▼
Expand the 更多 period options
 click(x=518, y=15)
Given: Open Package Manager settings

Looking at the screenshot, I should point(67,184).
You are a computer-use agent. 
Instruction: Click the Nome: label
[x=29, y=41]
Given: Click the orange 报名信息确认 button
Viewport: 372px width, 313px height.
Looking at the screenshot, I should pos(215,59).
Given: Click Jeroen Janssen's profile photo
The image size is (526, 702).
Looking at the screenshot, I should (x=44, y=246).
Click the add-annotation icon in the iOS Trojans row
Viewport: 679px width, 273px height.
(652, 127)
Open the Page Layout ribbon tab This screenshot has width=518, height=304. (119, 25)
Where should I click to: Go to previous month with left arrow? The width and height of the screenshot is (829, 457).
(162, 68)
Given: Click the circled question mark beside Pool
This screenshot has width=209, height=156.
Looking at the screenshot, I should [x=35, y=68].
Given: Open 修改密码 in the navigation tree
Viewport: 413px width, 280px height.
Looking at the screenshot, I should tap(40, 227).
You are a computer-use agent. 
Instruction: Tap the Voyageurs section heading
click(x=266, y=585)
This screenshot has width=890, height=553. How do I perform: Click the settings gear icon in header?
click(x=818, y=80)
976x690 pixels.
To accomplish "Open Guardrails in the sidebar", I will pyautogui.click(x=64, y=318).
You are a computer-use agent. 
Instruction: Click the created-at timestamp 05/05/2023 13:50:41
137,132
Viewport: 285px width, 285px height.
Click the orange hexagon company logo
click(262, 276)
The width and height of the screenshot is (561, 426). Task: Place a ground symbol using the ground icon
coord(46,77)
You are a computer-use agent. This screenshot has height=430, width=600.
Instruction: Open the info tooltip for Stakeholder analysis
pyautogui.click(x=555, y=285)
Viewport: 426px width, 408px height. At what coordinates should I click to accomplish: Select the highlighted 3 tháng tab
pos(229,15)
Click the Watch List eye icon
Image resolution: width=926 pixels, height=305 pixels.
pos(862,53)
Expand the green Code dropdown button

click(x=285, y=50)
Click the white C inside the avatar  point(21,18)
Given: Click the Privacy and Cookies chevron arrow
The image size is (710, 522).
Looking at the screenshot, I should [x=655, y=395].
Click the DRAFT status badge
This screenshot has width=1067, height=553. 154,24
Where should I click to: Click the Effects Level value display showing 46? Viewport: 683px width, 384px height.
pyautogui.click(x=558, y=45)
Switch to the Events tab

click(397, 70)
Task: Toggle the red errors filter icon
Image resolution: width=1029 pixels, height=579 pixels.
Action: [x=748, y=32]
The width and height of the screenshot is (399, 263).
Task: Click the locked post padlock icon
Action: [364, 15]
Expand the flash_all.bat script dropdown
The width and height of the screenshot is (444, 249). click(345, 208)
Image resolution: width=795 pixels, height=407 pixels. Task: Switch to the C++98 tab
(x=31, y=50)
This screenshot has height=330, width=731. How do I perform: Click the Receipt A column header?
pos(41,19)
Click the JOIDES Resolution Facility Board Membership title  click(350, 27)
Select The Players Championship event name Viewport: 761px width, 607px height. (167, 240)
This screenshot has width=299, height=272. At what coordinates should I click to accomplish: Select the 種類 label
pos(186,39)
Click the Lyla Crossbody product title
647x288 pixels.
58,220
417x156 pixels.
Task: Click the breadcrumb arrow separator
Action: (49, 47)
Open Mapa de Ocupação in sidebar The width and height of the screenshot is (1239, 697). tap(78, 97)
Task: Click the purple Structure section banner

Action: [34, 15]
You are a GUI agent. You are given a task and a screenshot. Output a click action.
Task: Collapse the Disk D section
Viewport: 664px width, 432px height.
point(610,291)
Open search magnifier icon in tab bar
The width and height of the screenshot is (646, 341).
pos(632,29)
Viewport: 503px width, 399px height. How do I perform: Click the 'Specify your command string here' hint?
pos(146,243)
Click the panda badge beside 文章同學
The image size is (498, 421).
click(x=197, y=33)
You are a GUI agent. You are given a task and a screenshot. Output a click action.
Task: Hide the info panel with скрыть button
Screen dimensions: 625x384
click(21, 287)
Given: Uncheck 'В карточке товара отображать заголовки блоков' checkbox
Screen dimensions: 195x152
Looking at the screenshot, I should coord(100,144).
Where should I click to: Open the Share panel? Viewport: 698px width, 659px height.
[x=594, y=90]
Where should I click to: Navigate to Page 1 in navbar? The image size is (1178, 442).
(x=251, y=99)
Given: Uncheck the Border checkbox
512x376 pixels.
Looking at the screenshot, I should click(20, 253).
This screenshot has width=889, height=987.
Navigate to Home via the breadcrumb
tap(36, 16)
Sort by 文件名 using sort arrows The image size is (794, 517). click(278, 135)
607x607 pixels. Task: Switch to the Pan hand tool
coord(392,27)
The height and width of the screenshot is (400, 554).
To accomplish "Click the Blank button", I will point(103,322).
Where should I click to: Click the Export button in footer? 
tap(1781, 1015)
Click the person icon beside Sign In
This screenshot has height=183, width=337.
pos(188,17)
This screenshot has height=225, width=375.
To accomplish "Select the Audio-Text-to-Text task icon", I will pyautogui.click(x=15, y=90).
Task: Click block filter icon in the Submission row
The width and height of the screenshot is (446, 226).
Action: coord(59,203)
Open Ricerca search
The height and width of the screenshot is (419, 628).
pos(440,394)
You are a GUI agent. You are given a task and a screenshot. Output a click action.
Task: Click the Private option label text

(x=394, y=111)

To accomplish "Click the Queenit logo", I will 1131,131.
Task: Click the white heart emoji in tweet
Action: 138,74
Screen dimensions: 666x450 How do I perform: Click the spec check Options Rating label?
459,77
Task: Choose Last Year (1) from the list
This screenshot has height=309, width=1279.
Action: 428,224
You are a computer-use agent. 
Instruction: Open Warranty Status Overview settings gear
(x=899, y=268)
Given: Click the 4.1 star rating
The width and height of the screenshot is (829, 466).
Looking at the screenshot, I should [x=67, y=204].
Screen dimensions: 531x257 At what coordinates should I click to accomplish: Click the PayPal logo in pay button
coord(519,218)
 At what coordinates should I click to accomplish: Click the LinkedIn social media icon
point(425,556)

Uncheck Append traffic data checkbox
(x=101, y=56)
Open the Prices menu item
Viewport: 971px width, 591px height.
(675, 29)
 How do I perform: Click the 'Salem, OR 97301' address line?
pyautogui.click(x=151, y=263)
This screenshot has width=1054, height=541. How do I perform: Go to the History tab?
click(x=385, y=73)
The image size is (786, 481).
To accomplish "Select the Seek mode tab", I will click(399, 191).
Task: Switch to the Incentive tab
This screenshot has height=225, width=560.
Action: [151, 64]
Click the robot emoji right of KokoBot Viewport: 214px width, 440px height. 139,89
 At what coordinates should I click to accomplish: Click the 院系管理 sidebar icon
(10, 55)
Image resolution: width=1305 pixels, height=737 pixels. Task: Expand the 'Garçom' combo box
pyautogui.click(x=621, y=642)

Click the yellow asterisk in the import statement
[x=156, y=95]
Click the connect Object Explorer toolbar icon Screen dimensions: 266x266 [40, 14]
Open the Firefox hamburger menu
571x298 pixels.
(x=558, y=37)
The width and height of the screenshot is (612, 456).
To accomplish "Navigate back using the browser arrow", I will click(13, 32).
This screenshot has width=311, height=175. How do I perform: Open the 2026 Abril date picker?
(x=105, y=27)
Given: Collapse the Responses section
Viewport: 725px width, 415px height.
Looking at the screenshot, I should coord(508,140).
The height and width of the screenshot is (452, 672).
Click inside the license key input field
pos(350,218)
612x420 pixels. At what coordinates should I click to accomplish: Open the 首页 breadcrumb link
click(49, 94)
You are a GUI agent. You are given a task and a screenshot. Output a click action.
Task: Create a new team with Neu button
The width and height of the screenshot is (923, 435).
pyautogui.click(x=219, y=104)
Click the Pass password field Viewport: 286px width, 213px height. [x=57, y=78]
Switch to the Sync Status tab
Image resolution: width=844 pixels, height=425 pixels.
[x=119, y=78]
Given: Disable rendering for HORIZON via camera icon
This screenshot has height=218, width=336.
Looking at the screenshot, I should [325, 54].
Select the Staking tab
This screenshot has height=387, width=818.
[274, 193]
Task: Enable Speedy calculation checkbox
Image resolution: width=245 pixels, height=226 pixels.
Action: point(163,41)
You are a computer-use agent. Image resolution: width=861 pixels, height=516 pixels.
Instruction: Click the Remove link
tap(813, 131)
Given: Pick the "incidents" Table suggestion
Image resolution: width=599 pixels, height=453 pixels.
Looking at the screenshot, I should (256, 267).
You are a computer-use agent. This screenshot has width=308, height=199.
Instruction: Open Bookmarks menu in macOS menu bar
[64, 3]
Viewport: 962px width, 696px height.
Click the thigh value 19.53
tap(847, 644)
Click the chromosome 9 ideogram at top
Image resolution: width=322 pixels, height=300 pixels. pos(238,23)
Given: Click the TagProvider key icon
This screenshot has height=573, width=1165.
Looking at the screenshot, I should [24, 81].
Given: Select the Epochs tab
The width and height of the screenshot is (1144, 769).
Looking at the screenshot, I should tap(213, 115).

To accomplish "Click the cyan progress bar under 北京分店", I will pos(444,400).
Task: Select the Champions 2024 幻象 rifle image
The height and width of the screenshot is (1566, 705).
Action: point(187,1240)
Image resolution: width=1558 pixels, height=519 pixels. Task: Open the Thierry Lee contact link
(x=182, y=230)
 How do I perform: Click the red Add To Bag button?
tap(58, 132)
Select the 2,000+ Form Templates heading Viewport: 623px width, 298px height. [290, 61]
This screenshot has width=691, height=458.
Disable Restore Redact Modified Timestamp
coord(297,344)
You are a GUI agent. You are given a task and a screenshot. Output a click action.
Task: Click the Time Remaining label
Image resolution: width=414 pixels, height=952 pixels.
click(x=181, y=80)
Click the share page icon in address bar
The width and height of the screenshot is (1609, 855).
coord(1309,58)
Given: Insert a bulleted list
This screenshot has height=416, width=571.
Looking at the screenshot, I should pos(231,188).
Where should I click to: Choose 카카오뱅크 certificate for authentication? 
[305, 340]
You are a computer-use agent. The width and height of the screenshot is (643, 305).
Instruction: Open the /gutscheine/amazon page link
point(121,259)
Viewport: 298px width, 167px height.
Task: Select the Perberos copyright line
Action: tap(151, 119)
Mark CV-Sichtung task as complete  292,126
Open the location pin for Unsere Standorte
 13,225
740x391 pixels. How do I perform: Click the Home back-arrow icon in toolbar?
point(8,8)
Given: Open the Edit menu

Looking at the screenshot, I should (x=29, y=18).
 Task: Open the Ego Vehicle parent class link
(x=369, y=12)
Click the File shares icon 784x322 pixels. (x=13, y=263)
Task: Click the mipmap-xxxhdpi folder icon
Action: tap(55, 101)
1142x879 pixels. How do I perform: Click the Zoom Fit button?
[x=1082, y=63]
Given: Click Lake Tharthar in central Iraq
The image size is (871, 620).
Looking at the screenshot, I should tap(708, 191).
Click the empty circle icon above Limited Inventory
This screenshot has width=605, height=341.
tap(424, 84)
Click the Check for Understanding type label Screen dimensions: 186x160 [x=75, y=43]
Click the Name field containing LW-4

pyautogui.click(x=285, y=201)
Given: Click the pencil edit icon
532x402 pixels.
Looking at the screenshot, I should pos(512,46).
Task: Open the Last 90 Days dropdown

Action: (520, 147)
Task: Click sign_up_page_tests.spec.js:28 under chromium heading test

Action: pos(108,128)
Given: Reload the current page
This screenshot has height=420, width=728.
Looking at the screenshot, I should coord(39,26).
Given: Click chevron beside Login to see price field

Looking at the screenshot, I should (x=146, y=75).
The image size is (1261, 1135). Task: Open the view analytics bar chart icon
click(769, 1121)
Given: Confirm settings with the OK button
▲
**Required work**
Only the line containing "532x402 pixels." and the lines after it, up to and including the last line of the data, should appear in the answer, exactly as written.

**Response for this exercise**
532x402 pixels.
Looking at the screenshot, I should pos(512,46).
Task: Open the Last 90 Days dropdown

Action: (520, 147)
Task: Click sign_up_page_tests.spec.js:28 under chromium heading test

Action: pos(108,128)
Given: Reload the current page
This screenshot has height=420, width=728.
Looking at the screenshot, I should coord(39,26).
Given: Click chevron beside Login to see price field

Looking at the screenshot, I should (x=146, y=75).
The image size is (1261, 1135). Task: Open the view analytics bar chart icon
click(769, 1121)
Given: Confirm settings with the OK button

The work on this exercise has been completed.